Rajnath Singh heads to Germany to deepen defence industrial and strategic ties
New Delhi, April 19. India’s Defence Minister Rajnath Singh will travel to Germany from April 21 to 23 for an official visit aimed at advancing the growing defence and security partnership between New Delhi and Berlin.
The trip, the first by an Indian Defence Minister to Germany in seven years, is expected to inject fresh momentum into bilateral defence industrial cooperation and military engagement.
According to a statement issued by the Ministry of Defence, during the visit, Singh is scheduled to hold bilateral talks with his German counterpart Boris Pistorius and other senior members of the German government. The discussions will centre on expanding defence industrial collaboration, intensifying military-to-military exchanges, and identifying cooperation opportunities in emerging areas such as cybersecurity, artificial intelligence, and unmanned systems.
A key outcome anticipated from the visit is the signing of a Defence Industrial Cooperation Roadmap, along with an Implementing Arrangement on cooperation in training for UN Peacekeeping Operations, in the presence of both ministers. These frameworks are intended to provide structured direction to future collaboration between the two sides.
Singh is also expected to engage with leading representatives of the German defence industry to explore prospects for joint development and co-production in line with India’s ‘Make in India’ push in the defence sector. The outreach to industry underscores New Delhi’s emphasis on technology partnerships and manufacturing linkages with trusted partners.

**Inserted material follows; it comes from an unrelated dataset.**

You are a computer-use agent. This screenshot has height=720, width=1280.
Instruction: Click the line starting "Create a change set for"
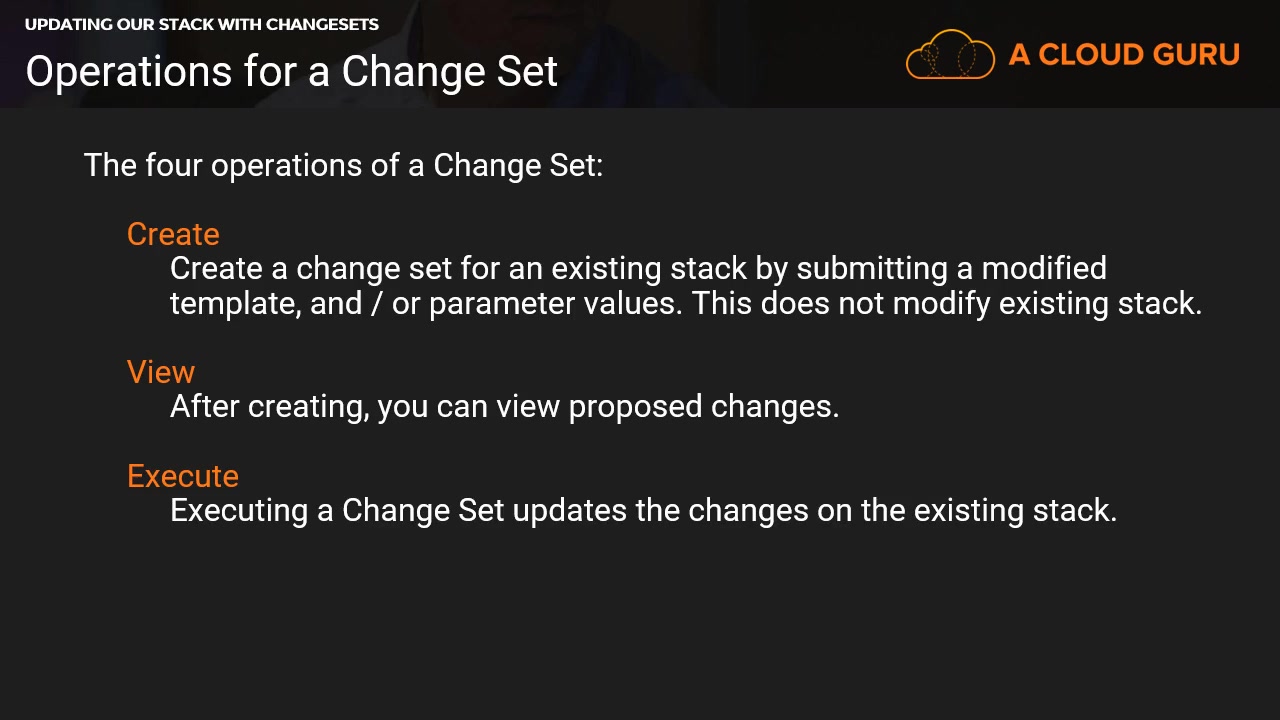click(x=638, y=268)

The visit follows German Defence Minister Pistorius’s trip to India in June 2023, where he held extensive talks with Singh, and comes after the previous visit by an Indian Defence Minister to Germany by Nirmala Sitharaman in February 2019.
India and Germany share a broad-based strategic partnership grounded in democratic values and a shared commitment to a rules-based international order. In recent years, defence and security cooperation has emerged as an increasingly important pillar of this relationship. The visit aims to review ongoing initiatives, chart new areas of cooperation between the defence industries of both countries, and contribute to wider regional and global stability.